000003b4 00 00 00 00 uint 0
000003b8 01 00 00 00 uint 1 repeated in 00000424
000003bc 05 00 00 00 uint 5
There's one more interesting value I need to find which is how long the players allowed the stage intro and character intro to play out before skipping. I'm sure that's stored somewhere because that skip delay is consistent with the real match. I'd guess that's the values at x480 and x484, since players can also choose to skip the per-round win animation, but that doesn't quite work out because there's only one animation to skip there but two animations to skip at match start. My guess is it's some ulonglong representing ms after which to skip. (maybe that much isn't necessary and x488 suffices?)
I'll need to compare between known replays to check. Have one where we don't skip, one where we instantly skip, and one where we skip a little bit in.
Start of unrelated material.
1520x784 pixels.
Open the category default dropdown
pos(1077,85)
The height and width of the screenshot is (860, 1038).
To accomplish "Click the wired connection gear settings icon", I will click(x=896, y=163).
Keep everything else consistent (players, characters, stages, etc. if possible). This'll be a nice thing to know so maybe I can programmatically update replays to skip intros so I don't have to worry about editing them out in post. Or add them back for cinematic purposes.
There's a few more values I bet I can find in replays I need to sus out. Interestingly, it doesn't seem like icons are saved in replays, so I don't have to worry about those. No player card information is saved at all, in fact, other than username and rank. (Will need to be able to translate between named ranks and whatever number they use to represent it.)
What's mildly annoying about all of this is despite how powerful Ghidra is, it seems like there still isn't really a way to copy "annotations" from one file to another. The closest I can do is define structs, put those structs into a project archive, and re-use them in another file. I think that's what I'm going to do -- just build up more and more complex structs that end up containing the overall structure of the file. For example, I made a struct that encompasses the entirety of the date representation, including the unix epoch representation, the numeric representation, and the string representation.
I'm running into a small bit of an issue over player names. I can't use the same player struct for the recording player metadata, because that makes everything off by two bytes. I'm not sure what that's about. Maybe I need to make my player strings include two more 00 00s just to keep things consistent.
I'd put an example of these structs here, but I've already closed it for the day and I think my brain will fold in on itself if I try to re-align it to that work again.
Software Design
More I work on this the more I agree with my friend's opinion of making a library and then making a separate UI. I probably want to make a library for actually munging the replay and replay_list files, because now I have two UIs I want to make.
- The user friendly
replay_listrepair andreplay.datreplacement UI - A tool I can use to edit replays by hand while testing what values mean what.
Additional thought
It seems like the memory representation of a replay may be identical to the way it's written in a binary file, if the offsets in the improvement mod's headers are anything to go by. Instead of modifying the files, maybe I just download cheatengine and fuck with the values in game? Alternatively, I edit a file and load it using IM to see what changes so I don't have to worry about keeping replay_list or checksums in check while testing.
I'm a little worried about using cheatengine just because it's such a red flag and I'm very bad about making sure applications aren't running before doing other things. Even my friend got instabanned from Warframe because he accidentally opened it while trying to open Word, although he managed to get his account unbanned by explaining that it was an accident.